Hunderte fallen auf Internet-Betrüger rein

Freitag, 24. Juli 2015 | 11:49 Uhr

Bozen – Über Hunderte, die sich erhofften, neueste Smartphones und andere elektrische Geräte zu Schnäppchenpreisen im Internet zu ergattern, fielen auf seine Masche rein. Nun geht die Bozner Staatsanwaltschaft gegen den mutmaßlichen Betrüger vor, der aus Peru stammt und zwischen Trient, Bozen und Verona hin- und herpendelt. Wo sich der Mann derzeit aufhält, ist unklar.

Begonnen haben die Ermittlungen mit der Anzeige eines Sizilianers, der auf ebay ein Handy gekauft, aber nie erhalten hatte. Die Nachforschungen ergaben, dass er nur einer von vielen war.

Gegen den Verdächtigen läuft auch in Trient ein Prozess, weil er Geld und Daten von einem Rentner gestohlen haben soll. Mit der falschen Identität soll er sich dann ein Konto eingerichtet haben, auf das allein vom 12. bis 19. Dezember 2014 über 20.000 Euro flossen.

Der Trick, auf den der Mann  zurückgegriffen haben soll, war dabei immer derselbe: Auf ebay hat er sich angeblich gleich mehrere Verkäufer-Profile angelegt, um anfangs Schutzhüllen für Bildschirme unter dem Einkaufspreis anzubieten. Da er diese auch sofort lieferte, erntete er schnell viel positives Feedback.

Dann begann er auch, Smartphones unter mehreren Firmennamen anzubieten, wobei er teilweise auch Namen von tatsächlich existierenden Unternehmen verwendet haben soll.
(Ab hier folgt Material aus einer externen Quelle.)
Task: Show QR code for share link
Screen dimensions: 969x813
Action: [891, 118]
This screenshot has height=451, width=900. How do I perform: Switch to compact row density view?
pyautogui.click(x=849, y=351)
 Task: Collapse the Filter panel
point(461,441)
Die Kunden, die bezahlt hatten, erhielten nun die gewünschte Ware allerdings in den seltensten Fällen.

Auch Namen von Bankkonten in anderen italienischen Städten waren nicht erfunden, sondern rührten von Diebstählen von Daten fremder Identitäten.
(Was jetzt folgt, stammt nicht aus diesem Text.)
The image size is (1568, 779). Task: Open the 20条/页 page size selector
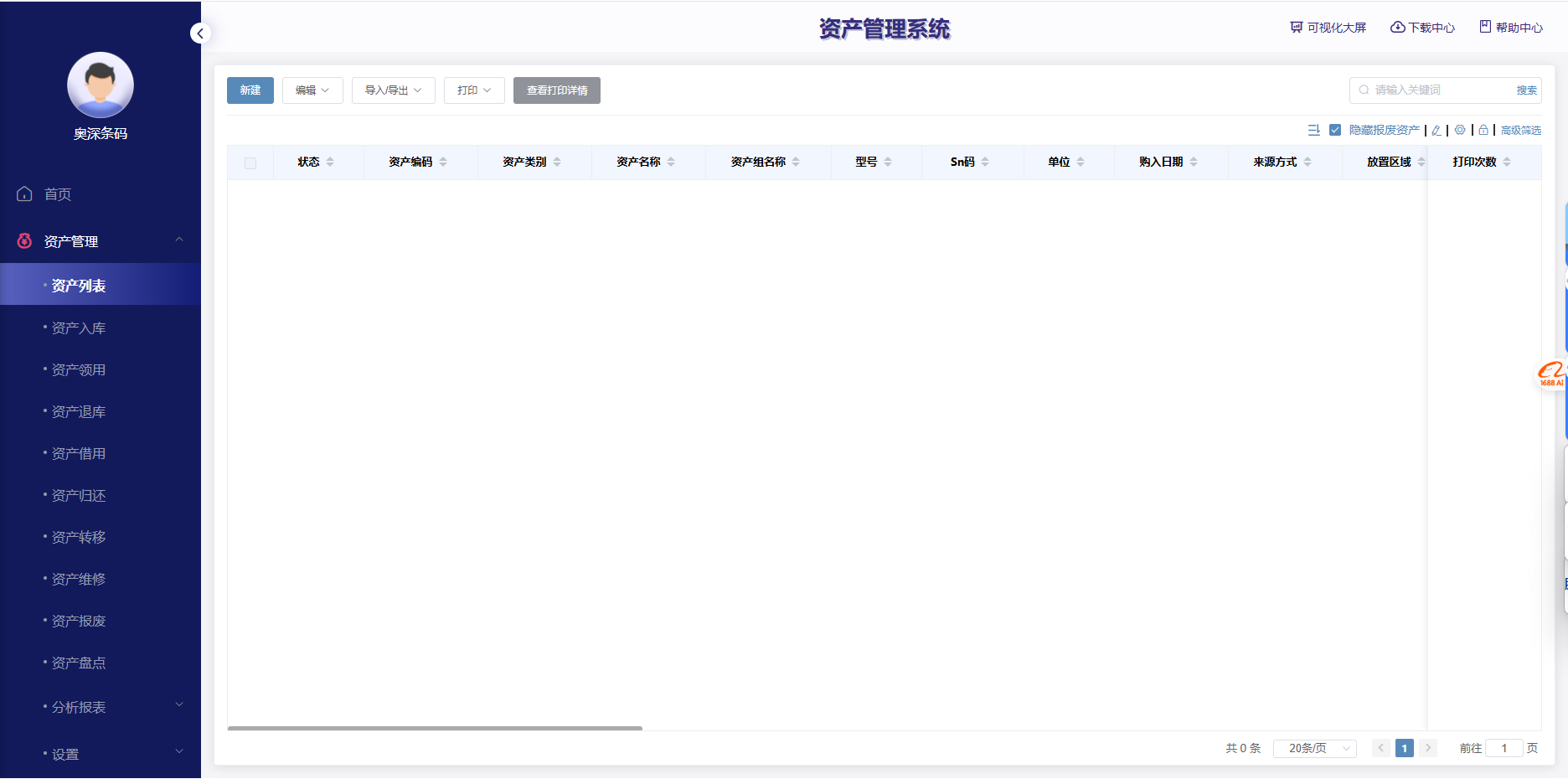pos(1314,748)
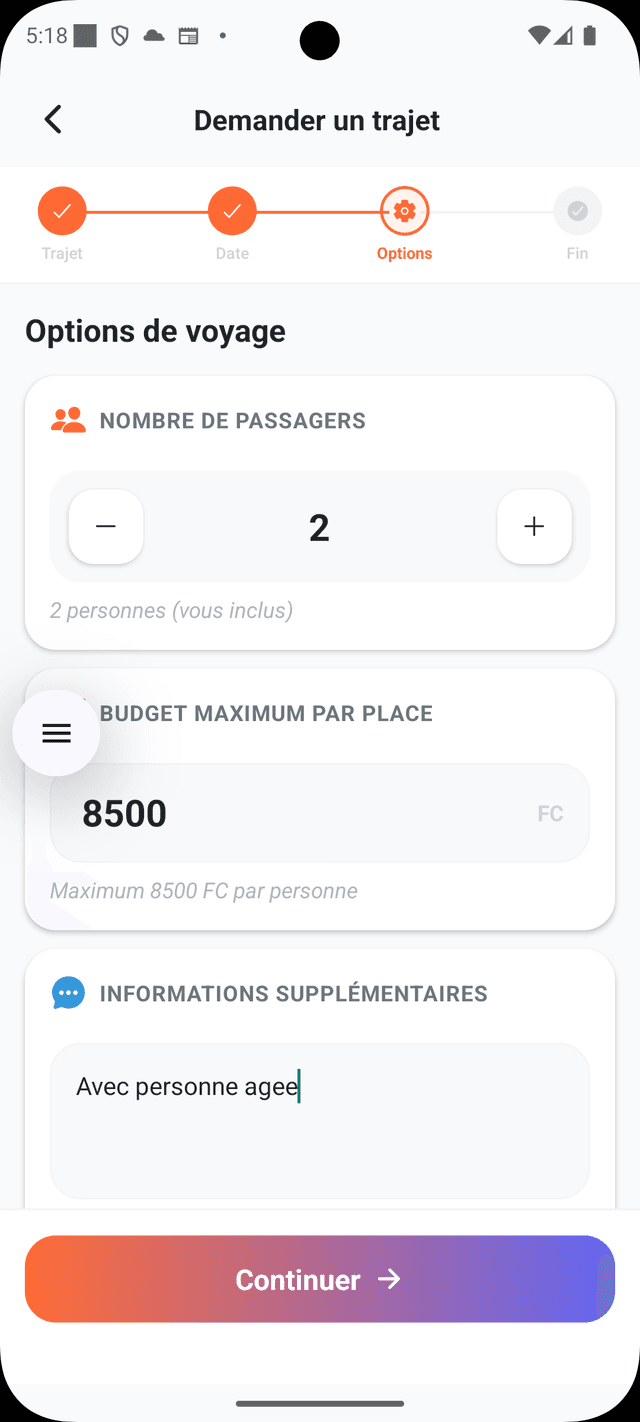Tap the back arrow icon

52,119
Im Internet wird vor dem Betrüger gewarnt. Doch kaum wurde bei ebay ein Verkäufername gesperrt, soll der Verdächtige sich unter einem neuen angemeldet haben und das Spiel begann von vorne.

Staatsanwalt Axel Bisignano geht nun der Frage nach, ob der Mann mehrere Komplizen hatte.